Extracted entries:
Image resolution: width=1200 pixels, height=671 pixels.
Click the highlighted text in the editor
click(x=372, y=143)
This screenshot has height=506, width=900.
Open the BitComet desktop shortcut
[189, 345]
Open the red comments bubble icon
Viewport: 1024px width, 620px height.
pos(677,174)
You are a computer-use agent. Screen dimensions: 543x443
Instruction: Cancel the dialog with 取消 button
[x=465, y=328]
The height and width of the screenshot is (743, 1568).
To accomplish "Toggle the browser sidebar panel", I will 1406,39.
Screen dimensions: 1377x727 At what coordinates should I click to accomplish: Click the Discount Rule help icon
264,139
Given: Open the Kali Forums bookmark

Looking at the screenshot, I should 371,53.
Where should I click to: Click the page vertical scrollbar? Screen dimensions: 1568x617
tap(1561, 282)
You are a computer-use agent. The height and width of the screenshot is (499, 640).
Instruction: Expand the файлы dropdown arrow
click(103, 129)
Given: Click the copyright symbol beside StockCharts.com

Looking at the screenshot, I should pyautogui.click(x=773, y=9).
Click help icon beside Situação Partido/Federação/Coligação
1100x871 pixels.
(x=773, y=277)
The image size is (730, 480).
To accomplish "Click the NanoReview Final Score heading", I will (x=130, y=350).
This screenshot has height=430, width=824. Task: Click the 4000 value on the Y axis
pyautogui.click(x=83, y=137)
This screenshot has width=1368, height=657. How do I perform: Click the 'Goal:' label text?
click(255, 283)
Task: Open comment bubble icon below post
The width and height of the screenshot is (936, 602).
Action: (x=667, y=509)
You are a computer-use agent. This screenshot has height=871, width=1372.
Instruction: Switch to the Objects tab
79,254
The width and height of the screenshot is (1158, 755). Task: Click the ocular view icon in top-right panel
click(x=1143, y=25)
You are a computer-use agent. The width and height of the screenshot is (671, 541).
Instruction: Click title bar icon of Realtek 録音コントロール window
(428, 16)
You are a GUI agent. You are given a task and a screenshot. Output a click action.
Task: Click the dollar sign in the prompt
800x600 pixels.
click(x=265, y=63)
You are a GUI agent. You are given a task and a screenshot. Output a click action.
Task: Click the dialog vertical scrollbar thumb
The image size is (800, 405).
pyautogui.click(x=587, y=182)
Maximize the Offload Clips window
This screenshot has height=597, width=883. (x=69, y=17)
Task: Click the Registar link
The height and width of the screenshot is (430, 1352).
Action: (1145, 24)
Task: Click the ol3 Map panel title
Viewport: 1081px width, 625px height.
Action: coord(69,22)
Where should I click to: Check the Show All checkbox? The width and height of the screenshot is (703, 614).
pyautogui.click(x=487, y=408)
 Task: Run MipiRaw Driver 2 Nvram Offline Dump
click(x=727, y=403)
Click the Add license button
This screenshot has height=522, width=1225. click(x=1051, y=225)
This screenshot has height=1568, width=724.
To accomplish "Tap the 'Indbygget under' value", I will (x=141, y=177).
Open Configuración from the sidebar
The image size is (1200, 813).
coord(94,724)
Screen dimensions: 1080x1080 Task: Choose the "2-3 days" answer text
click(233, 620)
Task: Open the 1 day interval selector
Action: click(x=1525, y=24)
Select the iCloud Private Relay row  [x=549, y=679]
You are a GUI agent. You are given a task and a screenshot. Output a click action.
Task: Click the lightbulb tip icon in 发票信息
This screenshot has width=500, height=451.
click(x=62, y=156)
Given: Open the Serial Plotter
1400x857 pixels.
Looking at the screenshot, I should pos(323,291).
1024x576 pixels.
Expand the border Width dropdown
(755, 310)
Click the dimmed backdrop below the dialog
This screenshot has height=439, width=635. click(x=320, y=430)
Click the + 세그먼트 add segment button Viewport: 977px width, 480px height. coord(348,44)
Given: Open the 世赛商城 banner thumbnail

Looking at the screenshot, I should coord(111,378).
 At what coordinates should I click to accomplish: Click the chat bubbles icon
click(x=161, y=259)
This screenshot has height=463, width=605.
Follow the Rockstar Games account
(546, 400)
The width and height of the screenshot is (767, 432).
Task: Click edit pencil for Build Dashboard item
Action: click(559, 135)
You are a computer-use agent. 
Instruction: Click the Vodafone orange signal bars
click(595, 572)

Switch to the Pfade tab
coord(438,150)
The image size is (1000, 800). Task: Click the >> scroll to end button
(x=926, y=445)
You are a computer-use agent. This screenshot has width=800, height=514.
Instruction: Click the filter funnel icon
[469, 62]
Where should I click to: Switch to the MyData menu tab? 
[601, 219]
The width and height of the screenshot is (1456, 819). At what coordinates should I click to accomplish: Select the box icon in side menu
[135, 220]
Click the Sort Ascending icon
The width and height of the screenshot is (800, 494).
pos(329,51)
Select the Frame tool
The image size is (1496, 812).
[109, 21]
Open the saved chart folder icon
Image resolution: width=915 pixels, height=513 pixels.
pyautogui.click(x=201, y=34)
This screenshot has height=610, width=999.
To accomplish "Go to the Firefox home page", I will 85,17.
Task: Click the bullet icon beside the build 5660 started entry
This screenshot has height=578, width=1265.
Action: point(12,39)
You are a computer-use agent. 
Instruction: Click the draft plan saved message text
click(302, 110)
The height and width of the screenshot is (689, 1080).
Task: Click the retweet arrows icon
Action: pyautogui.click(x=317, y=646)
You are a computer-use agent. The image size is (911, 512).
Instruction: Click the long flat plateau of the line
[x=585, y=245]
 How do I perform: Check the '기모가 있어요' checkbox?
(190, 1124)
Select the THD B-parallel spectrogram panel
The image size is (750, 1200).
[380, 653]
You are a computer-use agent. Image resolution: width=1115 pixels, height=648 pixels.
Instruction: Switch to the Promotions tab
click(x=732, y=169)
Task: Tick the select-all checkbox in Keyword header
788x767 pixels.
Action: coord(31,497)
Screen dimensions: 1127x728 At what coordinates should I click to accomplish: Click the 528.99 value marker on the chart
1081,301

Work instructions:
Check all the records above and select each line where the string "agent" is found.

Exercise output:
You are a computer-use agent. Screen dimensions: 543x443
You are a computer-use agent. The height and width of the screenshot is (499, 640).
You are a computer-use agent. This screenshot has height=871, width=1372.
You are a computer-use agent. The width and height of the screenshot is (671, 541).
You are a GUI agent. You are given a task and a screenshot. Output a click action.
You are a GUI agent. You are given a task and a screenshot. Output a click action.
You are a GUI agent. You are given a task and a screenshot. Output a click action.
You are a computer-use agent. 
You are a computer-use agent. This screenshot has width=800, height=514.
You are a computer-use agent. 
You are a computer-use agent. The image size is (911, 512).
You are a computer-use agent. Image resolution: width=1115 pixels, height=648 pixels.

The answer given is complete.